Required action »
When copying the data below, keep only the lines from the one with "The width and height of the screenshot is (640, 480)." through the one with "Given: Minimize the UltData window", word for word, and skip the pictures.

*** Begin section ***

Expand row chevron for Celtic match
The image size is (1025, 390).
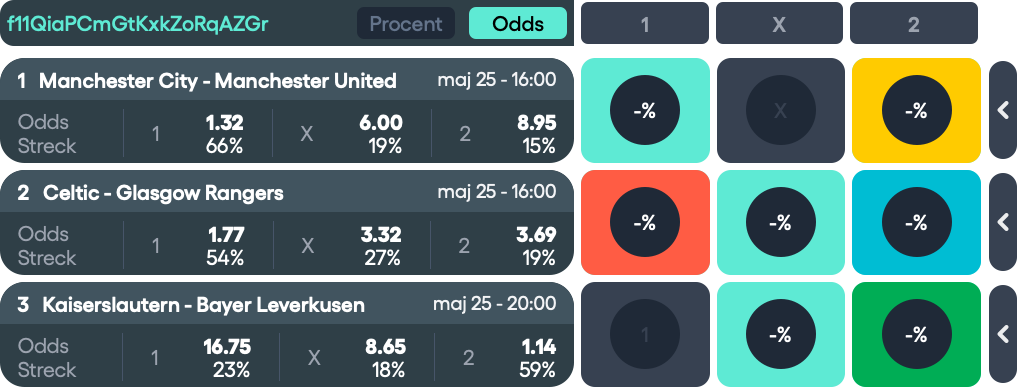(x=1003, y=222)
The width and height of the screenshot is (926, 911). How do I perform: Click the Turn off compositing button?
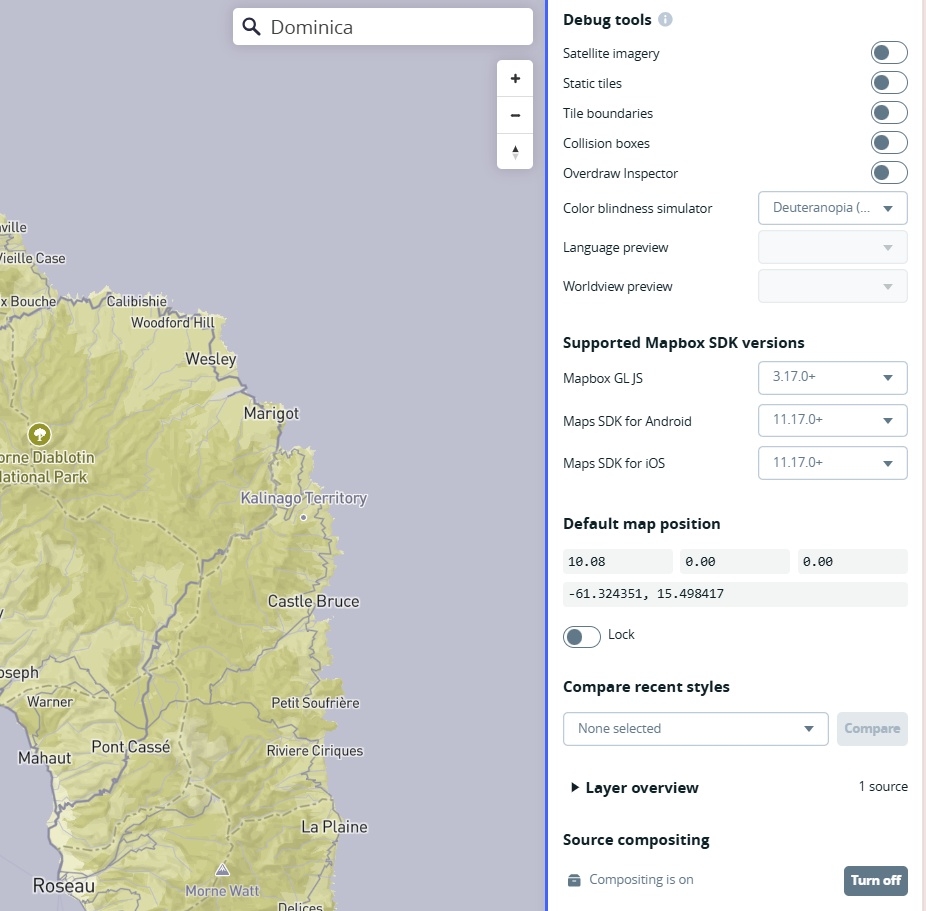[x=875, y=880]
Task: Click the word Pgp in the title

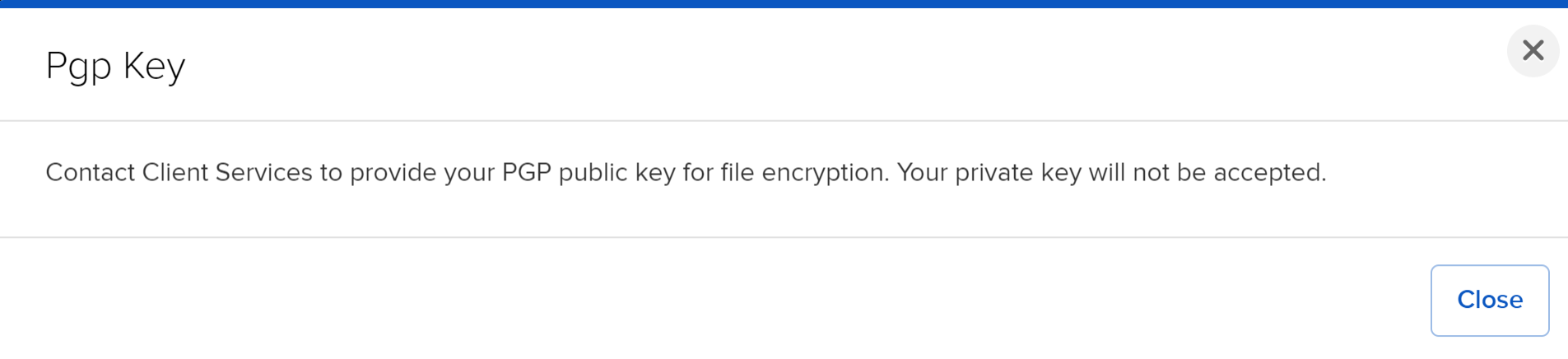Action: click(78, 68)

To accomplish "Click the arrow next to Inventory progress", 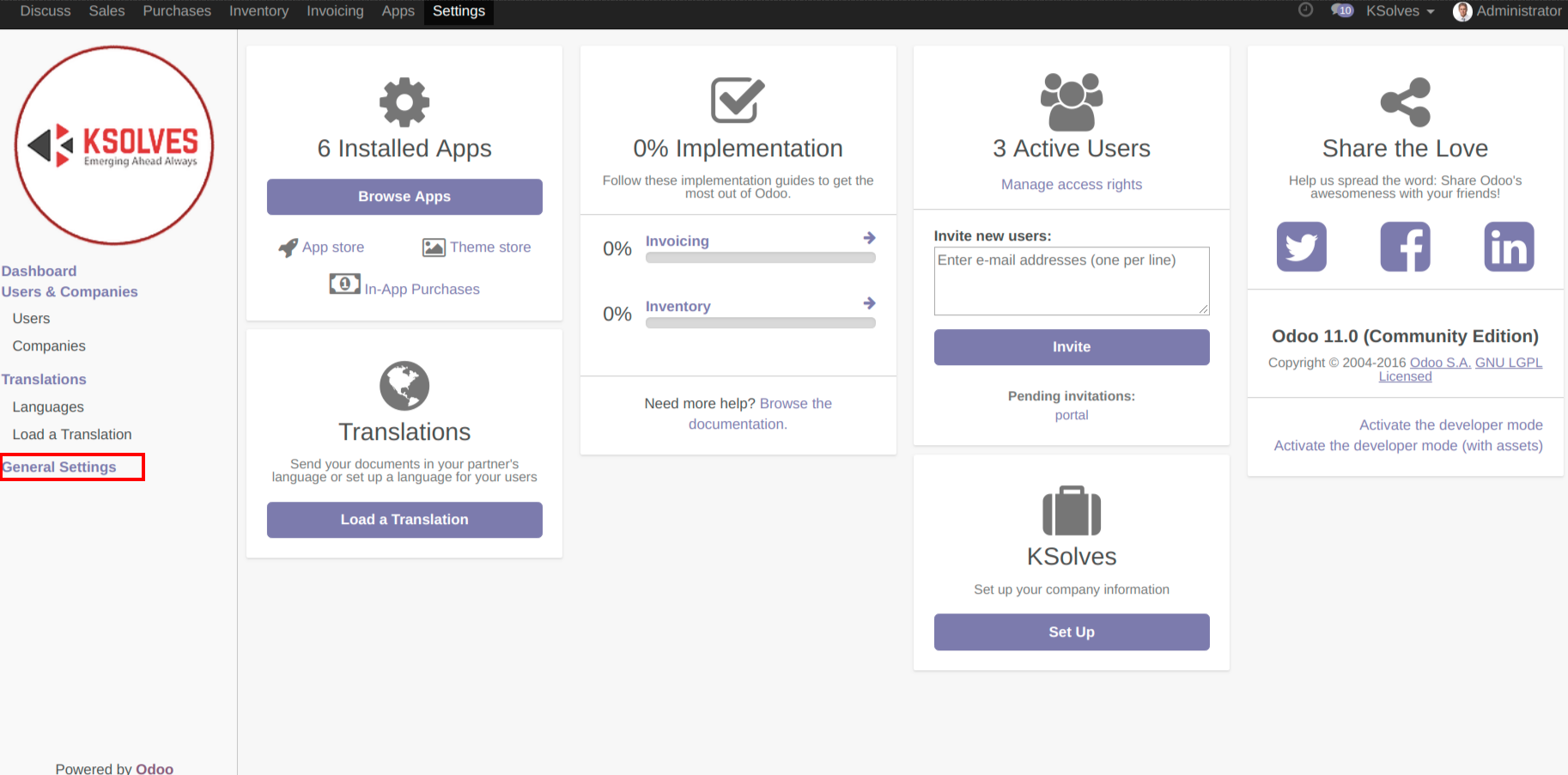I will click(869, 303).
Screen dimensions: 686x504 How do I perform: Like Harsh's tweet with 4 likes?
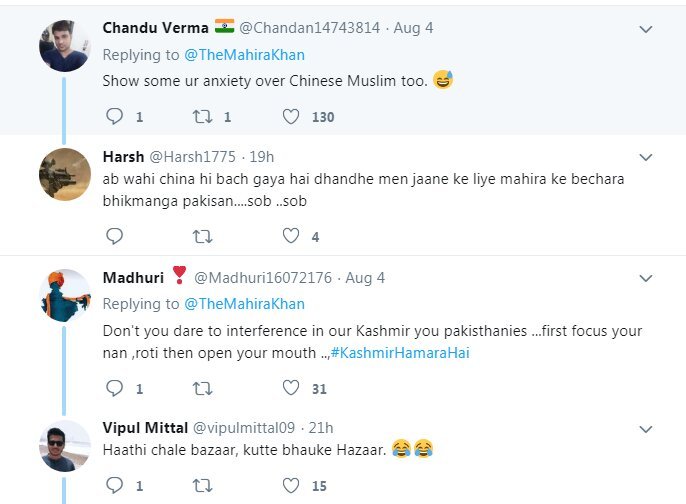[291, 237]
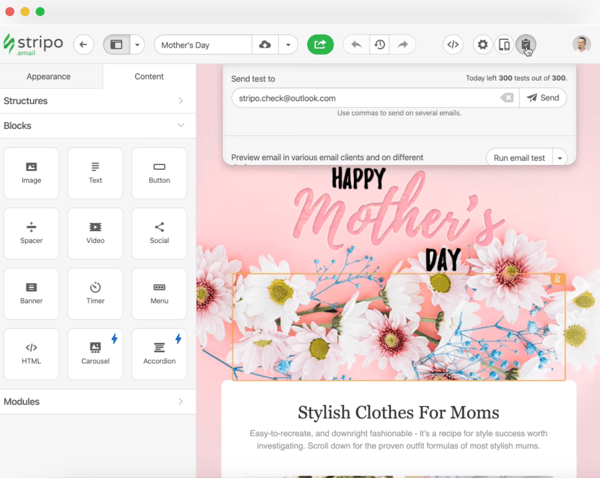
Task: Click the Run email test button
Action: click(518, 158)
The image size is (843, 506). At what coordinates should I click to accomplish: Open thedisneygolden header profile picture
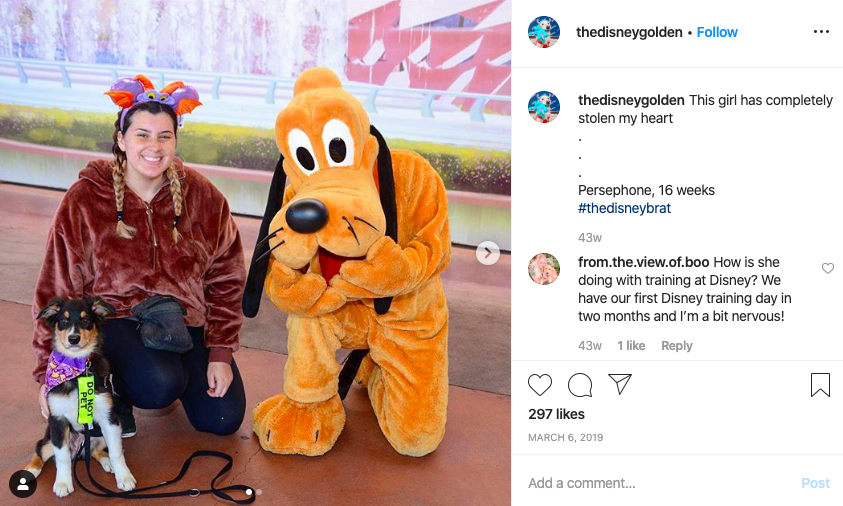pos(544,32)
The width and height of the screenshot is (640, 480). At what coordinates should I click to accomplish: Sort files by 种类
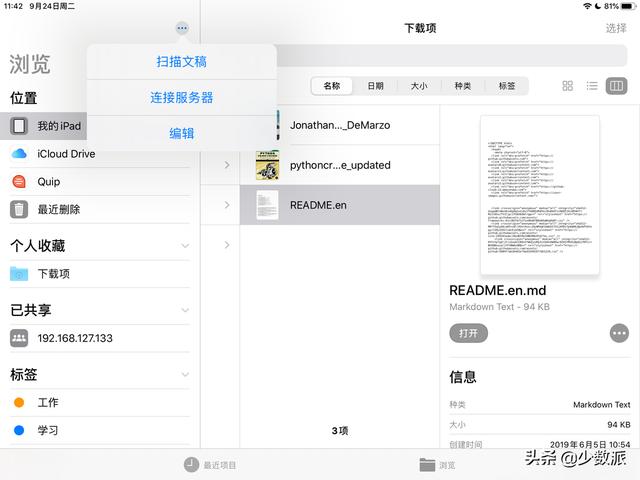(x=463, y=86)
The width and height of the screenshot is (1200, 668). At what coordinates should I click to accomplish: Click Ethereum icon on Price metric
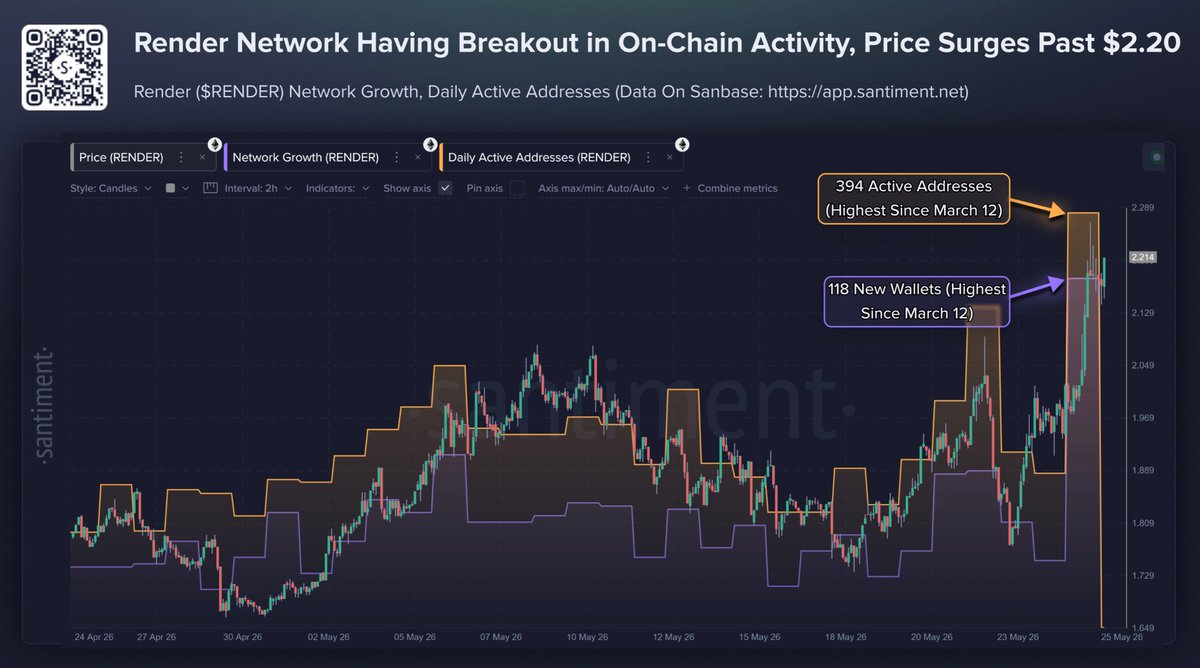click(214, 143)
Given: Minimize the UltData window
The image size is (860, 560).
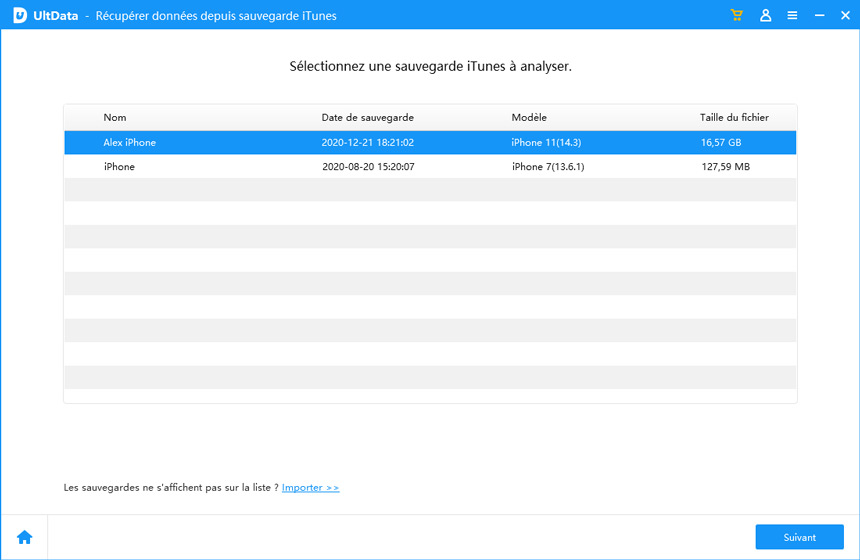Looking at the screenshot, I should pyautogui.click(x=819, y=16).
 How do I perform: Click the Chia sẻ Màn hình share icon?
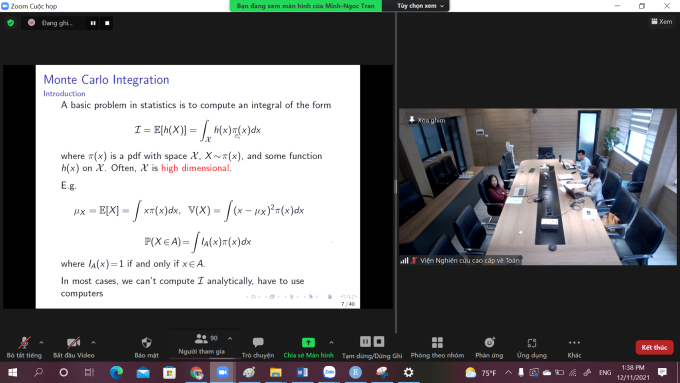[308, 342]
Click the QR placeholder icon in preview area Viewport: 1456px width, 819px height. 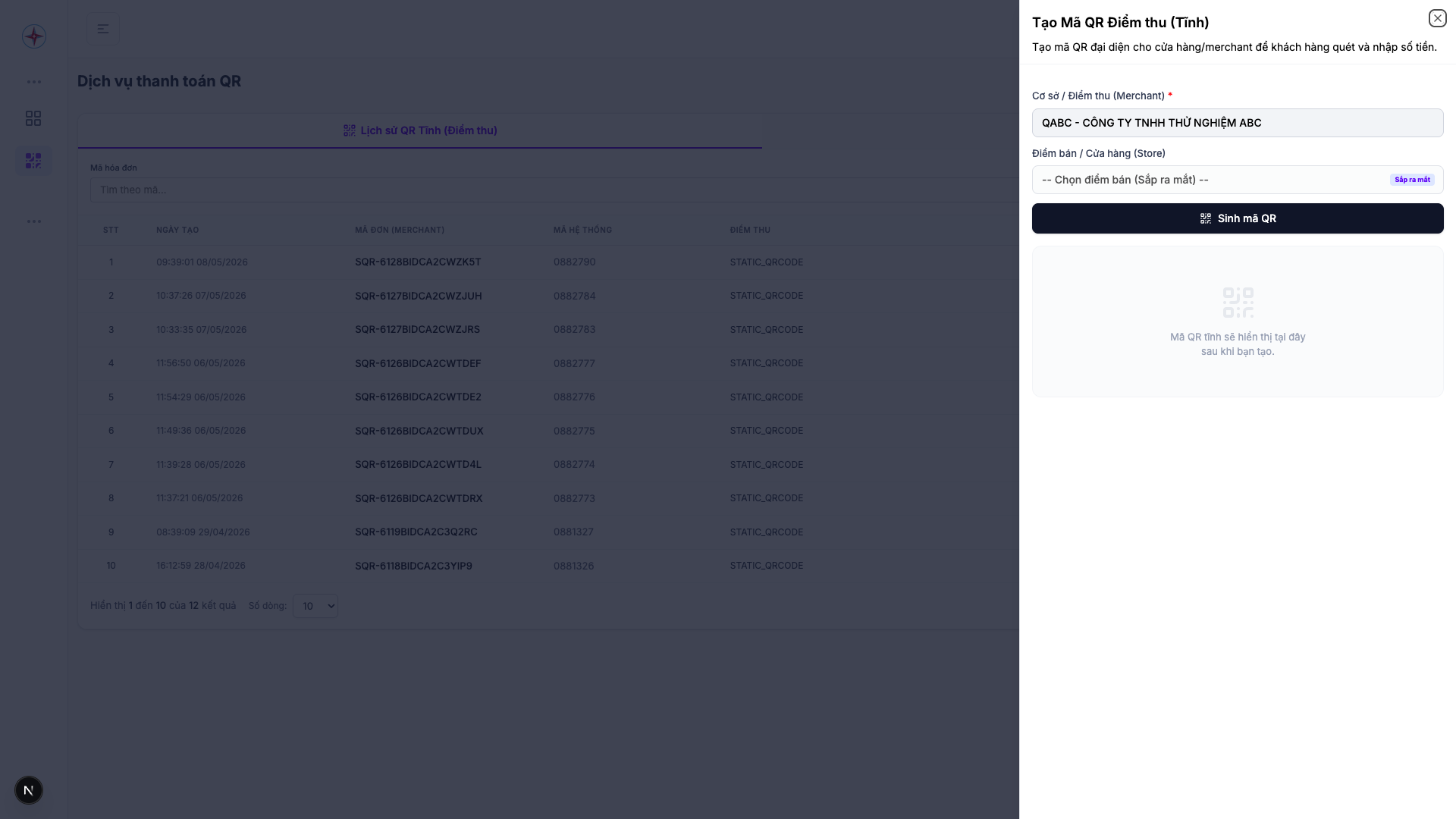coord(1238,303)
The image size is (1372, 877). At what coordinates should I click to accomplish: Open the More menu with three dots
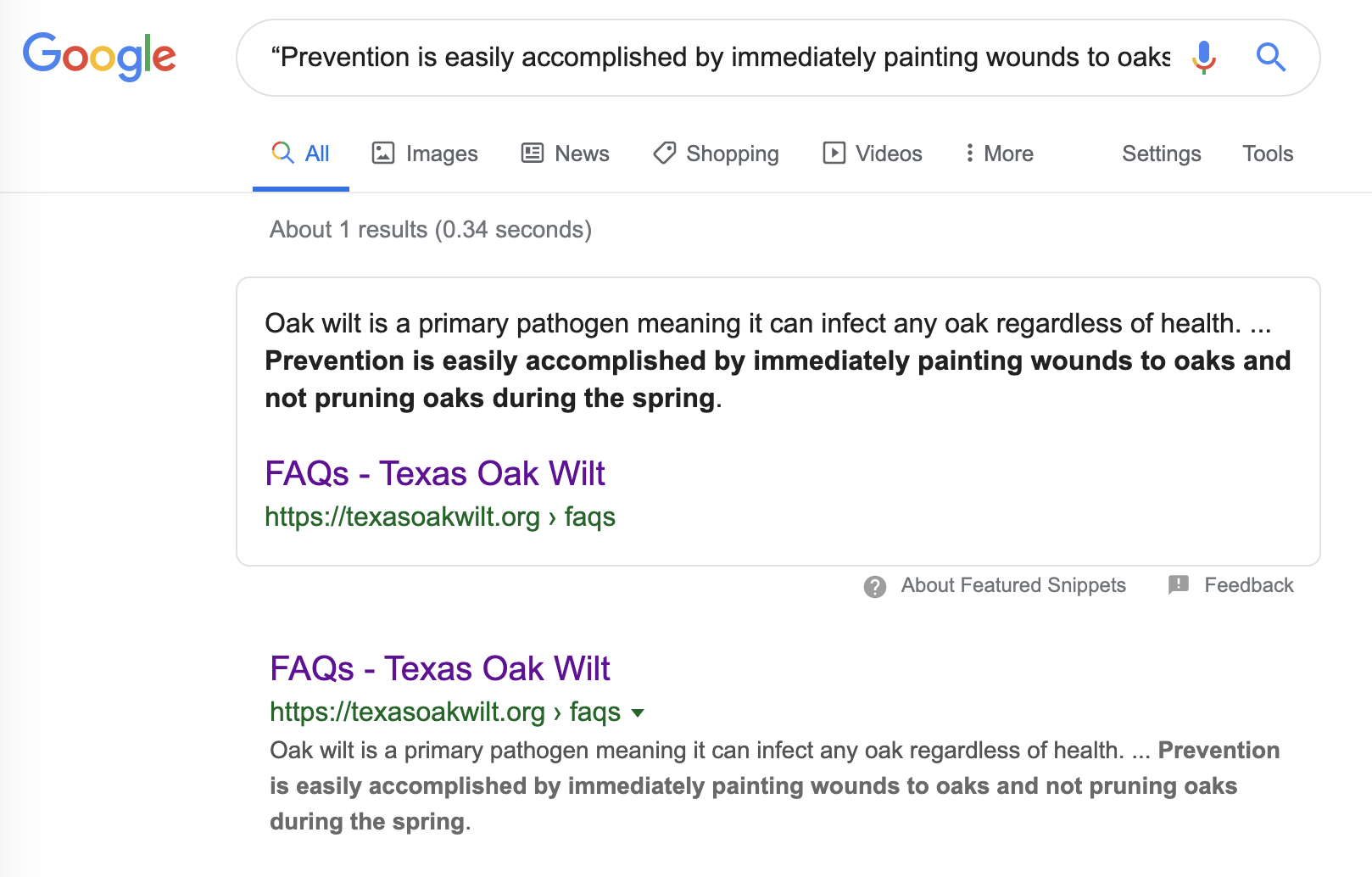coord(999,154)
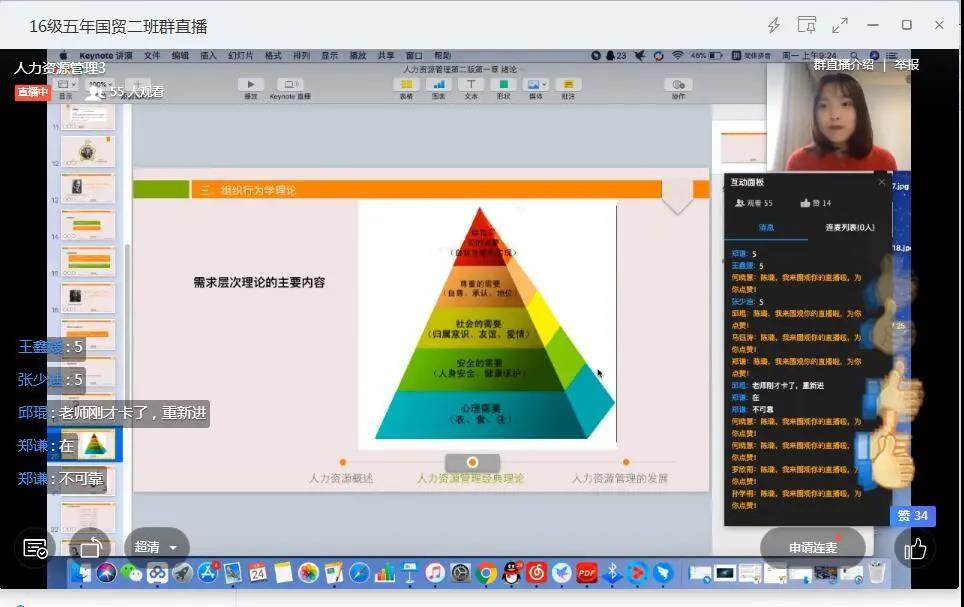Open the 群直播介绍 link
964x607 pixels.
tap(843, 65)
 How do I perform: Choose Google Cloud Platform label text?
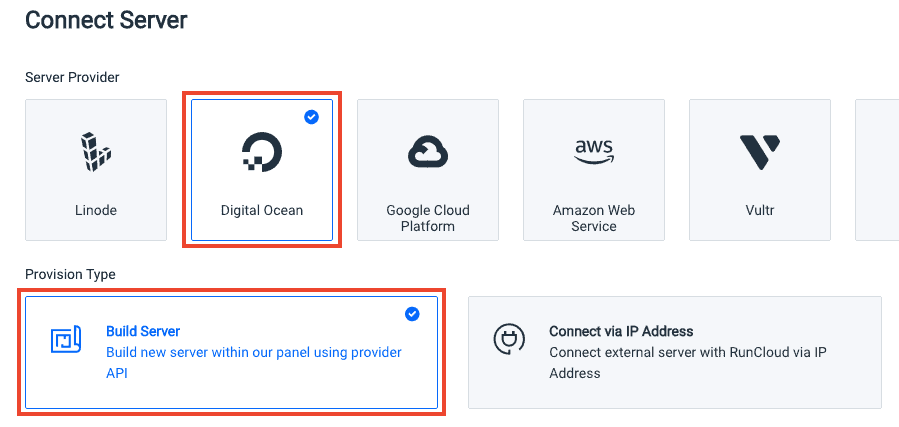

*** End section ***

Result for this exercise »
The width and height of the screenshot is (640, 480). At what coordinates should I click to accomplish: Sort files by 种类
(x=463, y=86)
The width and height of the screenshot is (1200, 668). At what coordinates should I click to accomplish: Click Ethereum icon on Price metric
click(214, 143)
Given: Minimize the UltData window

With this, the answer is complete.